Current Flexibility in Medicaid: An Overview of Federal Standards and State Options
|This brief provides an overview of current federal standards and state options in Medicaid to help inform upcoming debates about increasing state flexibility in the program as part of efforts to restructure Medicaid financing.
The Trump Administration and Republican leaders in Congress have called for fundamental changes in Medicaid financing that would limit federal financing for Medicaid through a block grant or per capita cap. Such changes may be tied to offers of increased flexibility to states to manage their programs within a more limited financing structure. Which federal standards would remain in place and what increased flexibility might be provided to states would have significant implications. To help inform discussion around increased flexibility, this brief provides an overview of current federal standards and state options in Medicaid and how states have responded to these options in four key areas: eligibility, benefits, premiums and cost sharing, and provider payments and delivery systems.
=======
> _Prompt_
Reproduce verbatim the portion of the Medicaid flexibility brief between "The Trump Administration" and "and delivery systems.", inclusive.
=======
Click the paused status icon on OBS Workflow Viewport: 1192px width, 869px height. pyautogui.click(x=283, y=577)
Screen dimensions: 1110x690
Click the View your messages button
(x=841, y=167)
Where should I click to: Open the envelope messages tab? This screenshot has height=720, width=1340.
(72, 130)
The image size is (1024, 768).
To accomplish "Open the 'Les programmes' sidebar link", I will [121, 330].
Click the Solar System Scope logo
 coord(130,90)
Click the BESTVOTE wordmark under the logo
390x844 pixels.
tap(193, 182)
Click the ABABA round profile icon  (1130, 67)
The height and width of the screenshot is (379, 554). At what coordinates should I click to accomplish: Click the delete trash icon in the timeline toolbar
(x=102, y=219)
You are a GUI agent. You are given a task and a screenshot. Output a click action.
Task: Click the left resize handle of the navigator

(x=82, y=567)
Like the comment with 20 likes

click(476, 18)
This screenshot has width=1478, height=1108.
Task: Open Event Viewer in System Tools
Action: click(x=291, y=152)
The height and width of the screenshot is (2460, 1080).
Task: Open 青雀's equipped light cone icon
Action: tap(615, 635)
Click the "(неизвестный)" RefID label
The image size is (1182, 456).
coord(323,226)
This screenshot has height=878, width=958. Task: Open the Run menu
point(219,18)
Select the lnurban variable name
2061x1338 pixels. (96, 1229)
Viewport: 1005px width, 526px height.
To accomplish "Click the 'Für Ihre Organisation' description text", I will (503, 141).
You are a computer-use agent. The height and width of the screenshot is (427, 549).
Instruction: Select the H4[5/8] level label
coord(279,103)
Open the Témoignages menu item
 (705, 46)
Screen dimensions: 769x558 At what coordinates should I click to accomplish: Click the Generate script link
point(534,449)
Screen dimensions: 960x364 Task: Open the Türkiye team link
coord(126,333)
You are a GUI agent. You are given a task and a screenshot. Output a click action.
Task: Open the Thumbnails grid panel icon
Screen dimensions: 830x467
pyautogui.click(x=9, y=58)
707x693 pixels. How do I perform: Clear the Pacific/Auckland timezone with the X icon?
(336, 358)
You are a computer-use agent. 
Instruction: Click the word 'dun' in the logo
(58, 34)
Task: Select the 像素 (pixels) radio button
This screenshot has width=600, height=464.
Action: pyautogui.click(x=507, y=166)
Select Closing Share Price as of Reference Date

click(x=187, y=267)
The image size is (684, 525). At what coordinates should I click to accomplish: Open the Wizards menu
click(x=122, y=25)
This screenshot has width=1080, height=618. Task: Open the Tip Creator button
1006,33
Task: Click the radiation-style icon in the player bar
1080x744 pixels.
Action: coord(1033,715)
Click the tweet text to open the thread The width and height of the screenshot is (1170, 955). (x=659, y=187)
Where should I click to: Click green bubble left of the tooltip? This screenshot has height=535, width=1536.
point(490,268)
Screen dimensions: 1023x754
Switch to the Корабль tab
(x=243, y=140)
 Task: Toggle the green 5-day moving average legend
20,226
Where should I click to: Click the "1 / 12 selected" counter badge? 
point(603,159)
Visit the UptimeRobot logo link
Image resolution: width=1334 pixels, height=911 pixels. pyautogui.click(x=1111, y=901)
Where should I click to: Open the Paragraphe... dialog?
=======
> _Response area_
The Trump Administration and Republican leaders in Congress have called for fundamental changes in Medicaid financing that would limit federal financing for Medicaid through a block grant or per capita cap. Such changes may be tied to offers of increased flexibility to states to manage their programs within a more limited financing structure. Which federal standards would remain in place and what increased flexibility might be provided to states would have significant implications. To help inform discussion around increased flexibility, this brief provides an overview of current federal standards and state options in Medicaid and how states have responded to these options in four key areas: eligibility, benefits, premiums and cost sharing, and provider payments and delivery systems.